REPETIR AÑO ESCOLAR EN SECUNDARIA PERJUDICA EN LO ACADÉMICO Y LO ESCOLAR

REPETIR AÑO ESCOLAR EN SECUNDARIA PERJUDICA EN LO ACADÉMICO Y LO ESCOLAR

Erick Juárez Pineda

(Fragmento de su investigación)

A pesar de que el acto de repetir un ciclo escolar sigue siendo una práctica recurrente en nuestro sistema educativo, las investigaciones advierten que esto no mejora el rendimiento académico ni la motivación, sino todo lo contrario (Rodríguez Rodríguez y Batista Espinosa, 2022b). El estudio de Rodríguez y Batista (2022) señala que los estudiantes repetidores obtienen calificaciones notablemente inferiores a las de sus compañeros que no repiten, lo que sugiere que repetir no contribuye a recuperar los aprendizajes perdidos. Además, explica que esta medida perjudica el autoconcepto académico del alumnado, refuerza sentimientos de incapacidad, fracaso y desconexión con el entorno escolar y puede dificultar aún más su progreso educativo.

En el plano motivacional, los autores puntualizan que los estudiantes que repiten curso presentan menores niveles de motivación hacia el aprendizaje y el rendimiento, aspectos clave para sostener el esfuerzo y la persistencia académica, lo que prolonga su impacto durante años.

El alumnado repetidor de educación secundaria tiene un autoconcepto académico significativamente inferior al del alumnado no repetidor, viéndose incluso que a más cantidad de cursos repetidos, mayor era dicha disminución. Se comprobó que la aproximación al aprendizaje y al rendimiento de los estudiantes repetidores eran significativamente inferiores. (Rodríguez Rodríguez y Batista Espinosa, 2022, p. 77-81)

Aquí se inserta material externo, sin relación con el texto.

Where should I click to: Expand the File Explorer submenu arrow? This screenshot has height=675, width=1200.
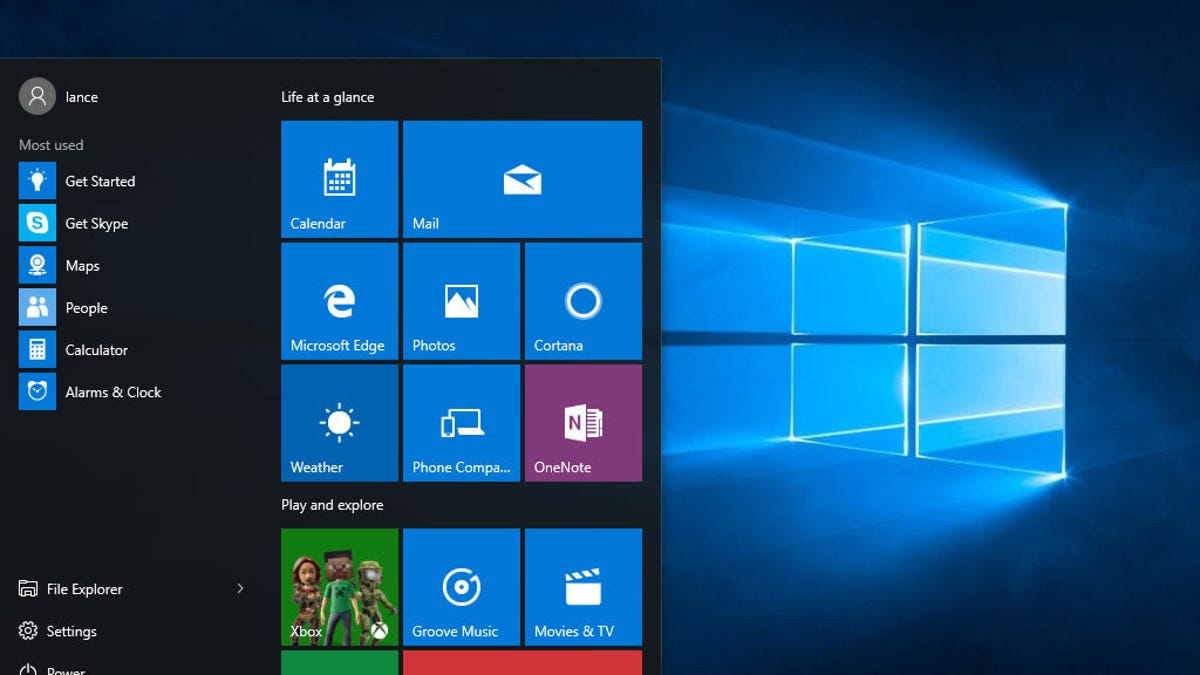[239, 589]
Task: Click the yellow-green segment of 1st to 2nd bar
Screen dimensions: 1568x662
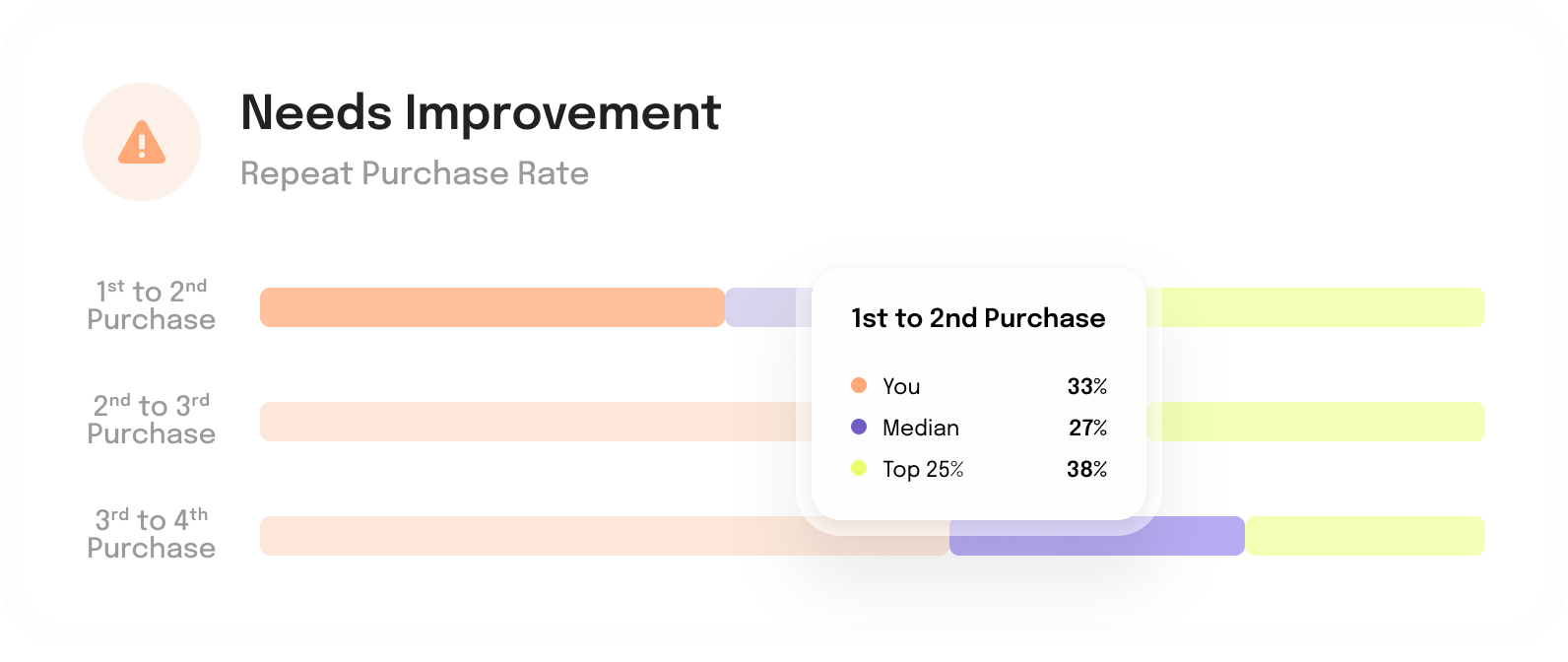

Al mismo tiempo, González y Correa (2015) señalan que la repitencia escolar no solo tiene un impacto académico limitado, sino que afecta directamente la autoestima, la integración social y la permanencia escolar del estudiante. Lejos de representar una solución efectiva, repetir un curso suele reforzar la exclusión y aumentar el riesgo de abandono, especialmente cuando no se acompaña de medidas de apoyo individualizado.

Además, investigaciones como las de Blanco-Varela & Amoedo (2025), puntualizan que los alumnos de contextos socioeconómicos y culturales desfavorecidos enfrentan mayores dificultades académicas debido a la carencia de recursos materiales y a un entorno poco propicio para el aprendizaje. Conviven con niveles educativos familiares bajos, acceso limitado a libros, tecnología o apoyo escolar, y suelen asistir a centros educativos con infraestructuras y apoyos limitados. En este contexto, repetir curso deja de ser una oportunidad de mejora académica y se convierte en una carga adicional que incrementa la desmotivación, refuerza el estigma social y amplía la desigualdad, lo que genera un efecto acumulativo que puede derivar en el abandono escolar.

Reflexiones 

A pesar de que se tiene el conocimiento sobre las causas y consecuencias de la repetición escolar, los datos indican que esta va en aumento en nivel secundaria y aun persiste como una práctica habitual en el sistema educativo. Esta continuidad refleja una resistencia al cambio y una tendencia a mantener medidas tradicionales que, lejos de resolver los problemas de aprendizaje, tienden a profundizarlos. La repetición de curso, señalan las investigaciones, más que una solución, se convierte en un factor que incrementa la desigualdad educativa, especialmente entre los estudiantes más vulnerables.

Además, aún es evidente la poca vinculación entre la investigación científica y la toma de decisiones políticas. Las investigaciones nacionales e internacionales han documentado con claridad los efectos negativos, tanto académicos como emocionales; sin embargo, estas evidencias rara vez se traducen en políticas públicas concretas o en cambios estructurales dentro de las escuelas. Se requiere con urgencia una mayor articulación entre la producción de conocimiento y el diseño de estrategias educativas, de modo que las decisiones se basen en datos sólidos y respondan a las necesidades reales del alumnado. Incluso, resulta necesaria una mayor profundización en el fenómeno; por ejemplo, comprender las causas que explican por qué el segundo grado de secundaria concentra el mayor número de repeticiones.

Cerrar esta brecha entre la evidencia y la acción implica repensar el enfoque punitivo de la evaluación y avanzar hacia una cultura educativa centrada en la prevención, el acompañamiento personalizado y la equidad. Solo así será posible garantizar que todos los estudiantes, sin importar su origen o contexto, tengan oportunidades reales de aprender, progresar y permanecer en el sistema educativo.